**Passage for review**
Dissecting factor returns in bull and bear markets

Historically, long-short equity factors have provided positive mean returns with low correlation to other assets. Most retail investors use long-only products, meaning they invest only in the long leg of the long-short factors. We will dissect factor returns into their long and short legs and further examine their performance in different states of the equity market—both bull markets and bear markets.

We will show that the value, profitability, investment, and momentum factors have provided much higher mean returns in bear markets compared to bull markets. The long leg of these factors has offered better diversification within a multifactor portfolio, while the short leg has driven superior performance in bear markets. The high bear market performance of these factors may be explained by a common factor, such as duration factors or the correction of mispricing that builds up during bull markets.

The size factor, associated with financial constraint factors and a lagged exposure to the market factor, has returns that are positively correlated with the market factor. The size factor has performed better during bull markets, while it has experienced negative mean returns in bear markets.

Cumulative factor returns in bull and bear markets

Geertsema & Lu classify U.S. bear markets in their paper Where is the risk in risk factors? Evidence from the Vietnam war to the COVID-19 pandemic [1], covering the period from July 1963 to March 2020. The table below (adapted from Table 1 of the Geertsema & Lu paper) shows the bear markets, which also apply to our data spanning from July 1963 to December 2021.

Our data spans 58.5 years, comprising 702 monthly returns, with 150 bear market months and 552 bull market months. In our data, the U.S. stock market spent about 79% of the time in bull markets and 21% in bear markets.



Our data is constructed using the market factor Market Minus Risk Free (Mkt-RF), the size factor Small Minus Big (SMB), and the value factor High Minus Low (HML) from the three-factor model, along with the profitability factor Robust Minus Weak (RMW) and the investment factor Conservative Minus Aggressive (CMA) from the five-factor model, and the momentum factor Up Minus Down (UMD) from the momentum factor data. All of our data is sourced from Kenneth French’s data library [2].

The figure below shows how a $1 investment in each factor (excluding the market factor), reset to $1 at the beginning of each bull and bear market, compounds over time. Bear markets are indicated with a pink background, while bull markets have a white background.

We can see that many factors have high returns when they are needed the most, i.e., in bear markets. The momentum factor provides some excellent runs but also experiences a big crash in the aftermath of the Global Financial Crisis (GFC).

**Exercise brief**
Reproduce word for word the part of the text on factor returns in bull and bear markets starting with "Our data spans" and going on through "21% in bear markets.".

**Entries shown**

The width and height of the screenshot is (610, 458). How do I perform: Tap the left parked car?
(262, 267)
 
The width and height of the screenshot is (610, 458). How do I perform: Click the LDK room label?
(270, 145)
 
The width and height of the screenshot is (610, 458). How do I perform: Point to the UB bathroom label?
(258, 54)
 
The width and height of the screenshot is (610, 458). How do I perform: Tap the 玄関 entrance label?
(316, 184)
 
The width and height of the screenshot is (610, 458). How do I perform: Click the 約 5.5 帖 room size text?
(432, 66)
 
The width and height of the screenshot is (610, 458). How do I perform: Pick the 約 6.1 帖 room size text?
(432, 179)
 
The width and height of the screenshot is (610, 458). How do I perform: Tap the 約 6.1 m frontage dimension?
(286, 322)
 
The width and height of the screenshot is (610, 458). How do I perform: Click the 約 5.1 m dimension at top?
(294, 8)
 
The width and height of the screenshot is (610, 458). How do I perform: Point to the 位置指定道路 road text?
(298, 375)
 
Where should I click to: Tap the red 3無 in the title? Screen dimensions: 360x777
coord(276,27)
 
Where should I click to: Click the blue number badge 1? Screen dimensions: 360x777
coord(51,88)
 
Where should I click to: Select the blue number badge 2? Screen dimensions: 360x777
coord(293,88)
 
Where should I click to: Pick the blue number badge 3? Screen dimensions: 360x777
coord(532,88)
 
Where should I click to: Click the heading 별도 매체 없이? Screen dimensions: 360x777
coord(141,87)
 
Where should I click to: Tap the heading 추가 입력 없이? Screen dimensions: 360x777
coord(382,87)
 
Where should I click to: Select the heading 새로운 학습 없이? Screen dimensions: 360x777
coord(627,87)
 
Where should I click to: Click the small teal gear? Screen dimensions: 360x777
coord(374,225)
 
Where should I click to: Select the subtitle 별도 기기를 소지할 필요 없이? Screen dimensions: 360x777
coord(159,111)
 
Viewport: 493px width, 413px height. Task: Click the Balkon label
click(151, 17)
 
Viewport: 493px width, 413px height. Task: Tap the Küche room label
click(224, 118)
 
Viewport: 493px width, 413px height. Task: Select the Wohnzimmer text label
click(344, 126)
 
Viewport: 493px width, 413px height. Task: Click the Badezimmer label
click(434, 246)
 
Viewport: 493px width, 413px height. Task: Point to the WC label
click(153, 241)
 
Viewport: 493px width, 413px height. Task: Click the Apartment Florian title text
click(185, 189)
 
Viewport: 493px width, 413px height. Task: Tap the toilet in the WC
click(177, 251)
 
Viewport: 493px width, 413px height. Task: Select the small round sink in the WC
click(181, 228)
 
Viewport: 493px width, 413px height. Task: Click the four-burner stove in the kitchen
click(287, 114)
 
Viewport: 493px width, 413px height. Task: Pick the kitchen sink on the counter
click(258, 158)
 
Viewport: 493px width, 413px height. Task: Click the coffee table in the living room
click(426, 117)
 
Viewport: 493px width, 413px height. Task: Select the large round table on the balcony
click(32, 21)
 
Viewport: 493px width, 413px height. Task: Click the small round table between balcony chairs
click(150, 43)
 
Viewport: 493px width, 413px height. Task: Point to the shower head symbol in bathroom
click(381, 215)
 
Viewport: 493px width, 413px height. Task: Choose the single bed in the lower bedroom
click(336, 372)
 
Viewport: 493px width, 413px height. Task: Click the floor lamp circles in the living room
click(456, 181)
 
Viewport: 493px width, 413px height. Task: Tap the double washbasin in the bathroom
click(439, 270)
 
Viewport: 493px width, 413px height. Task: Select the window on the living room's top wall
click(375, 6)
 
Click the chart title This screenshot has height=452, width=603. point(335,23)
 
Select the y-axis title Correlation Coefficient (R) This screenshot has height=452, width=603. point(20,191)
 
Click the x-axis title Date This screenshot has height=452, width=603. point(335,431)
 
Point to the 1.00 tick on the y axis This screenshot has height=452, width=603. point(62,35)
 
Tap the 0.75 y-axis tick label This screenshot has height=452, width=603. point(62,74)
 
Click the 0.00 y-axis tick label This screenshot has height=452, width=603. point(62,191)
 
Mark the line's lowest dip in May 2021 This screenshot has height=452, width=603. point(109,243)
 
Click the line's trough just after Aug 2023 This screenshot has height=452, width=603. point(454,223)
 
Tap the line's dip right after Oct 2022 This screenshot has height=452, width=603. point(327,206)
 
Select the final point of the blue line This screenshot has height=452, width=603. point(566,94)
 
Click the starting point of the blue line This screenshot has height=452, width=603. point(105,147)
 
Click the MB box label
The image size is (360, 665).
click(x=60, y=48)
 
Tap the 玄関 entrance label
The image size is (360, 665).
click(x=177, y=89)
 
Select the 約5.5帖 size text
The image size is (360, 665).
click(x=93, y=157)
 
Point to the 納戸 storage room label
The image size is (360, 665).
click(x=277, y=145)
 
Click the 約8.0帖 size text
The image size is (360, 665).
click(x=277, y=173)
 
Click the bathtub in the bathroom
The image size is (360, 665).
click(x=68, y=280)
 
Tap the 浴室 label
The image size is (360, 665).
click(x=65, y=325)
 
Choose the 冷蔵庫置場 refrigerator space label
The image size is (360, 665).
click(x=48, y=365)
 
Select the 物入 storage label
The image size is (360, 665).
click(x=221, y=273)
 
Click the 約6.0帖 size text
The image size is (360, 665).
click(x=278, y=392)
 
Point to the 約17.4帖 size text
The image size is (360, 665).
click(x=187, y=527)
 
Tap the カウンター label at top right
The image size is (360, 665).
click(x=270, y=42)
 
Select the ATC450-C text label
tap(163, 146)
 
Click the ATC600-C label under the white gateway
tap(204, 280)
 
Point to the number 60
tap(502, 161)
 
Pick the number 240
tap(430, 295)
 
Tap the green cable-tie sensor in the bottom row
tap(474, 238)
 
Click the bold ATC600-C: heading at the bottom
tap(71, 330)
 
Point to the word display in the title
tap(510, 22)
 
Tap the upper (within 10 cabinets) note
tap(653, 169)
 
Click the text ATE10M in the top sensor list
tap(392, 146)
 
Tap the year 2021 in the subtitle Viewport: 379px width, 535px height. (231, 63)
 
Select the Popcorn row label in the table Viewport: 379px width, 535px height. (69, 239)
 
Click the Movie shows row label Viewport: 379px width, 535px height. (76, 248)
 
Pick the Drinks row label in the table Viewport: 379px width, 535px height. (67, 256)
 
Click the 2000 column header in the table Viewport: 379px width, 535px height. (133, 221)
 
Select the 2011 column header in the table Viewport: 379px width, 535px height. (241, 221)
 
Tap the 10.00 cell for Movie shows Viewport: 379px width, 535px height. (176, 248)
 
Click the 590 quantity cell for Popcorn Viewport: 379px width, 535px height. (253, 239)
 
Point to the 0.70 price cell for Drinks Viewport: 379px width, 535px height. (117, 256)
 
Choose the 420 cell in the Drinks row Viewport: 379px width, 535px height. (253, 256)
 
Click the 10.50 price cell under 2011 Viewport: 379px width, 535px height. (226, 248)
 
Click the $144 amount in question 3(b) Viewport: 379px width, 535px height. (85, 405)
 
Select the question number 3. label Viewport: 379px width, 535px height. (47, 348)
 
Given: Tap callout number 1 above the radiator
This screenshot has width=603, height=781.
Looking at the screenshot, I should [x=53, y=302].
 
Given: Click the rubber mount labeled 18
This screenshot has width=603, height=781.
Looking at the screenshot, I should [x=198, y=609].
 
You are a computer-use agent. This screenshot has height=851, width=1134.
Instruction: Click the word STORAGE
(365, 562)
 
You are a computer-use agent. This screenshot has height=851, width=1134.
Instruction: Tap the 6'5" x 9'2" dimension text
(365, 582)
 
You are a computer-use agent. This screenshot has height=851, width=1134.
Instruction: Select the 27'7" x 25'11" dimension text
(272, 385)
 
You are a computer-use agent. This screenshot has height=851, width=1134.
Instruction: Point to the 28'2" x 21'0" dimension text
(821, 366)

**Solution for this exercise**
Our data spans 58.5 years, comprising 702 monthly returns, with 150 bear market months and 552 bull market months. In our data, the U.S. stock market spent about 79% of the time in bull markets and 21% in bear markets.